Tarea solicitada: Del texto sobre la oración cristiana, imprime sin cambios el fragmento que arranca con las palabras "La oración cristiana" y termina con "hombre. (CI¼C, 2564).".

── Texto para revisar ──

La oración cristiana es una relación de Alianza
entre Dios y el hombre en Cristo. Es acción de Dios y del hombre; brota del Espíritu
Santo y de nosotros, dirigida por completo al Padre, en unión con la voluntad
humana del Hijo de Dios hecho hombre. (CI¼C, 2564).
La vida cristiana requiere un recurso constante a la
oración: "vigilad y orad" (Mt 26, 41); "es necesario orar
siempre sin desfallecer" (Lc 18, 1); pedid y se os dará; buscad y
encontraréis; llamad y se os abrirá. Todo el que pide recibe, y el que busca
encuentra, y al que llama se le abre" (Mt 7, 78); "orad sin interrupción"
(1 Thes 5, 17); "perseverad en la oración y manteneos vigilantes gracias a
ella" (Col 4, 2); "sed sobrios, para poder dedicaros a la oración"
(1 Pet 4, 7); etc. La oración familiariza con los bienes del espíritu y hace
desearlos, mostrando cuán atractivos son: "cuanto más pensamos en los
bienes espirituales, más nos agradan y más plenamente desaparece aquel tedio
engañoso que pueden engendrar en quien los conoce sólo superficialmente"

───
── Extractos de registros ──

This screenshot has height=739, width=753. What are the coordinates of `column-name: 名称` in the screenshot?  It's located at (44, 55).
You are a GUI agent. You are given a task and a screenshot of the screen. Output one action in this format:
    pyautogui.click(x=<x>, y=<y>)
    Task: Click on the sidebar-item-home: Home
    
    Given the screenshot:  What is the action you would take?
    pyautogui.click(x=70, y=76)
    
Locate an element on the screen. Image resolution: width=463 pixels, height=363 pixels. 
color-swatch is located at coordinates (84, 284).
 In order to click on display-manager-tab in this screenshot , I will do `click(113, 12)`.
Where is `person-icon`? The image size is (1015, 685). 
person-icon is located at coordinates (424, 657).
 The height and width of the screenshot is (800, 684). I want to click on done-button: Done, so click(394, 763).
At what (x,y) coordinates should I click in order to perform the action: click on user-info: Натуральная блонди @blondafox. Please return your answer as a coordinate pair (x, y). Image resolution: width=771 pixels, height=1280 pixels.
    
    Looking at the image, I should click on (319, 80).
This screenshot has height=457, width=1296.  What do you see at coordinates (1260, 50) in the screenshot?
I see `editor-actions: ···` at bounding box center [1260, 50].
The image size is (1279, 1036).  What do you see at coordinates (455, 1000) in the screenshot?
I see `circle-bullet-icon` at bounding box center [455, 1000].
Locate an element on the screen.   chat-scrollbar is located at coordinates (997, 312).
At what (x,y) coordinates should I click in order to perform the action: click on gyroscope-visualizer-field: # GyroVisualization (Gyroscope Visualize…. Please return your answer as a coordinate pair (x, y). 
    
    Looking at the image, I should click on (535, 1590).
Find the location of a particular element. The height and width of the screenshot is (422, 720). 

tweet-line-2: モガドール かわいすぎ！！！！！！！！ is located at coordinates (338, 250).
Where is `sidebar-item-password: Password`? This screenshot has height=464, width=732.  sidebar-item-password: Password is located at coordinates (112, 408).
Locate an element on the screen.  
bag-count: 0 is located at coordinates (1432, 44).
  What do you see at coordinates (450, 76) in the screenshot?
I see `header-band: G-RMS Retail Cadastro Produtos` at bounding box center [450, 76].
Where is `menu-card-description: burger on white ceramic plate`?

───

Respuesta:
La oración cristiana es una relación de Alianza
entre Dios y el hombre en Cristo. Es acción de Dios y del hombre; brota del Espíritu
Santo y de nosotros, dirigida por completo al Padre, en unión con la voluntad
humana del Hijo de Dios hecho hombre. (CI¼C, 2564).